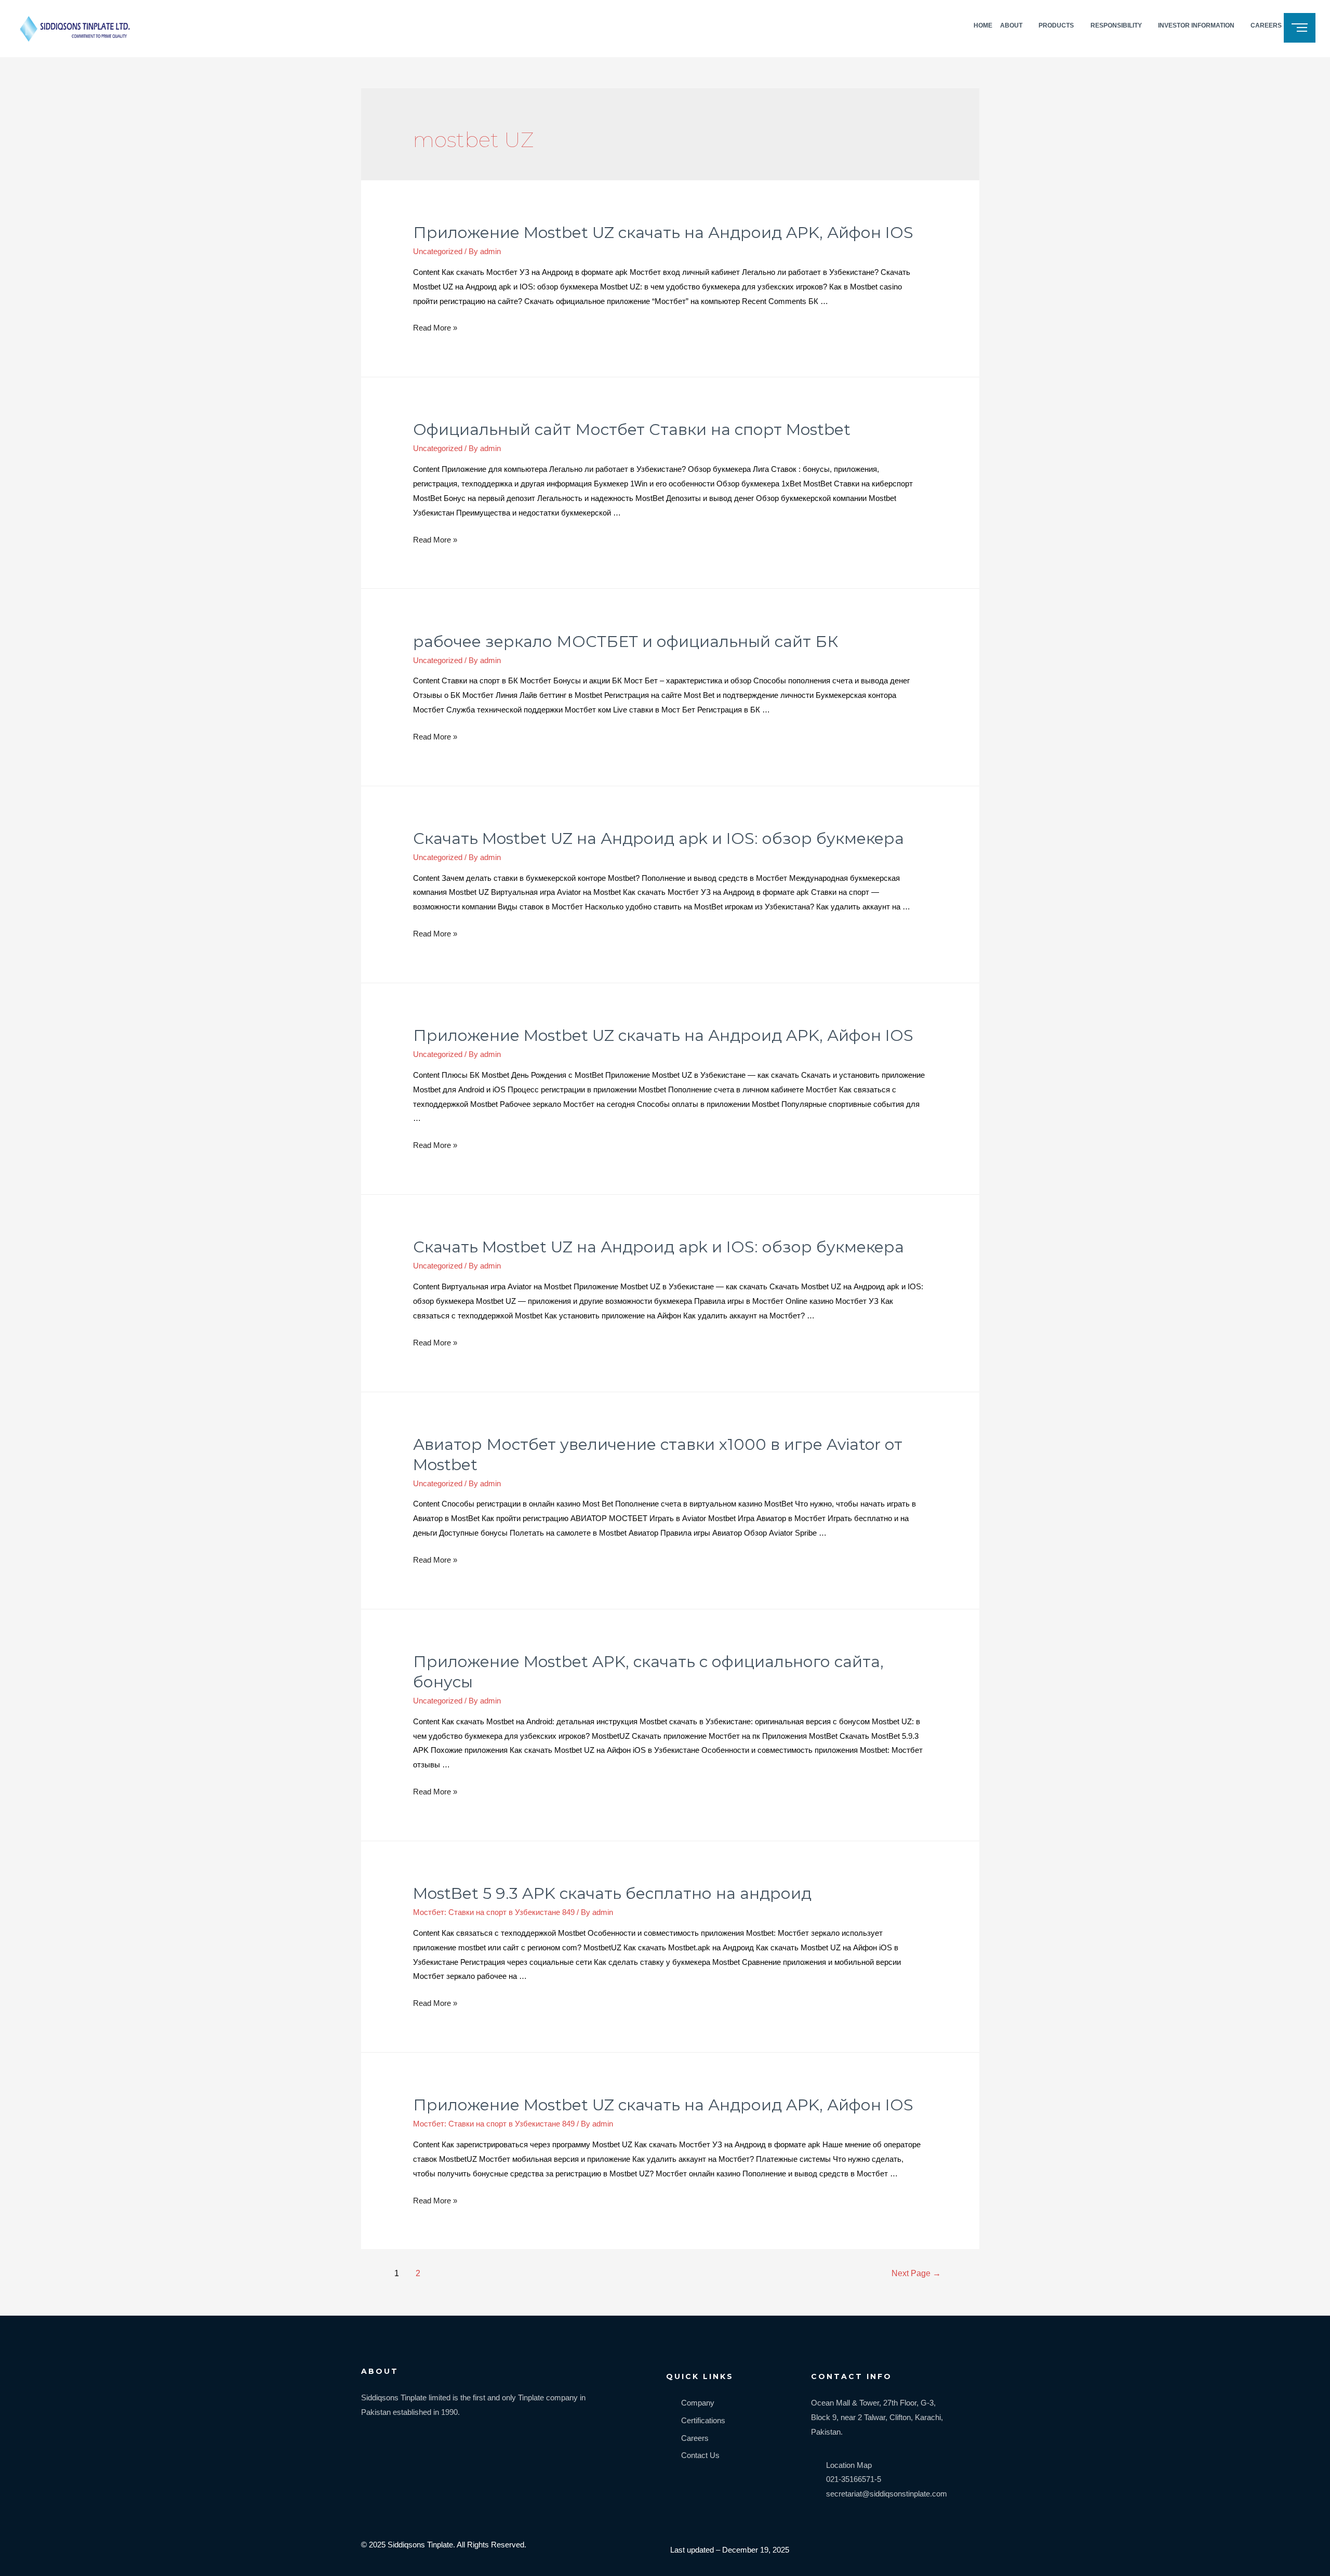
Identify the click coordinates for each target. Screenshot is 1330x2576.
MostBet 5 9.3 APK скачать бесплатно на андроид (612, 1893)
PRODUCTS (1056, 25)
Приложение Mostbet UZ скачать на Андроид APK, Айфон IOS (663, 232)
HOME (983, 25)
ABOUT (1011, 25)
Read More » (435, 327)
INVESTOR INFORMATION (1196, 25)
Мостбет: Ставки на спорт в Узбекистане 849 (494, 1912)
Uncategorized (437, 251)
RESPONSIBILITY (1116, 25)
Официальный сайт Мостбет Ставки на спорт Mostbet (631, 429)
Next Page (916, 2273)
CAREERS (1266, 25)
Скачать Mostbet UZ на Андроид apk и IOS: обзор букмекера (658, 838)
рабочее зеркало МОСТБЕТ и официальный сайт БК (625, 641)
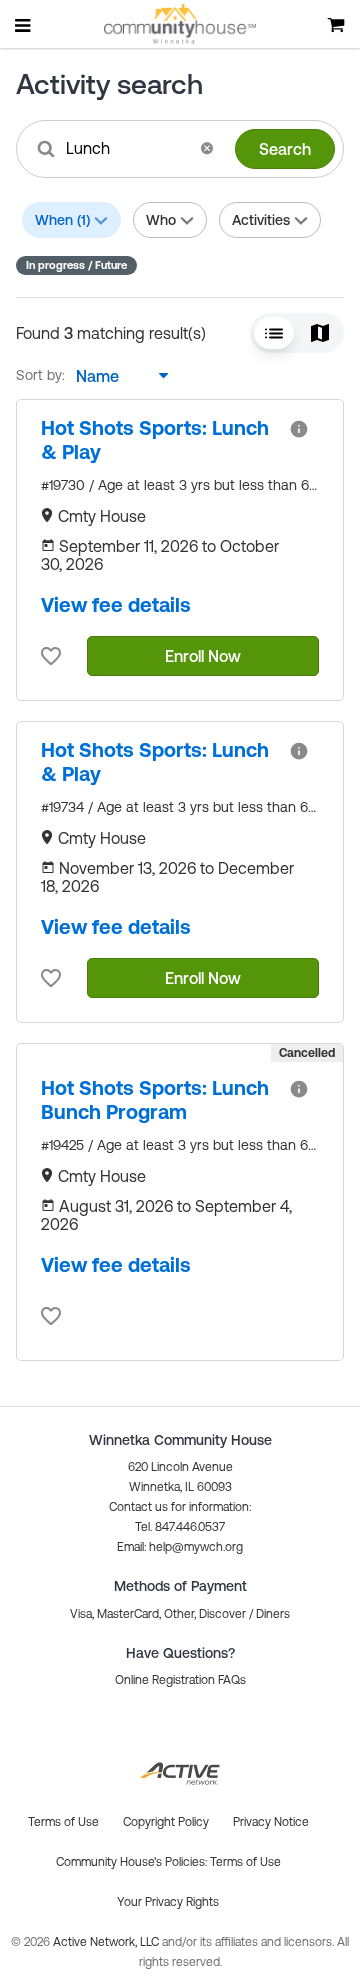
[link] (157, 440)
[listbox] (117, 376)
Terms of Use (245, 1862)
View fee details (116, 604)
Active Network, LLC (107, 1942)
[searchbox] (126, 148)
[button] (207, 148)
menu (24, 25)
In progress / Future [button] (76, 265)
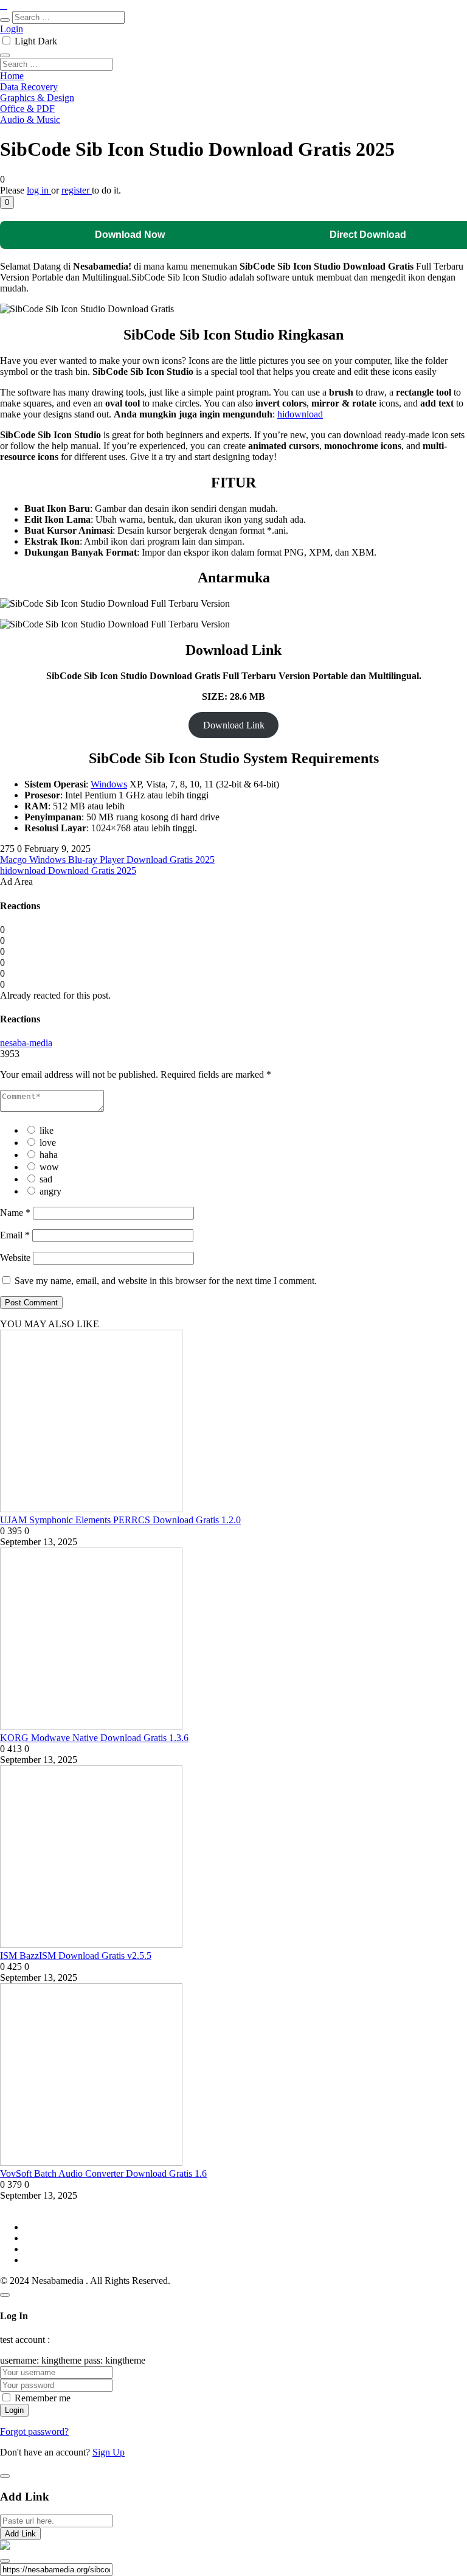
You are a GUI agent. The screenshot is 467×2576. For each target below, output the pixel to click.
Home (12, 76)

━━━━

§ **Work to be completed**
Your task is to repeat the listing exactly while omitting its pictures.

§ **Task answer**
Identify the click coordinates for each target. Screenshot is 1330x2576.
MostBet 5 9.3 APK скачать бесплатно на андроид (612, 1893)
PRODUCTS (1056, 25)
Приложение Mostbet UZ скачать на Андроид APK, Айфон IOS (663, 232)
HOME (983, 25)
ABOUT (1011, 25)
Read More » (435, 327)
INVESTOR INFORMATION (1196, 25)
Мостбет: Ставки на спорт в Узбекистане 849 (494, 1912)
Uncategorized (437, 251)
RESPONSIBILITY (1116, 25)
Официальный сайт Мостбет Ставки на спорт Mostbet (631, 429)
Next Page (916, 2273)
CAREERS (1266, 25)
Скачать Mostbet UZ на Андроид apk и IOS: обзор букмекера (658, 838)
рабочее зеркало МОСТБЕТ и официальный сайт БК (625, 641)
[link] (157, 440)
[listbox] (117, 376)
Terms of Use (245, 1862)
View fee details (116, 604)
Active Network, LLC (107, 1942)
[searchbox] (126, 148)
[button] (207, 148)
menu (24, 25)
In progress / Future [button] (76, 265)
You are a GUI agent. The screenshot is 467×2576. For each target below, output the pixel to click.
Home (12, 76)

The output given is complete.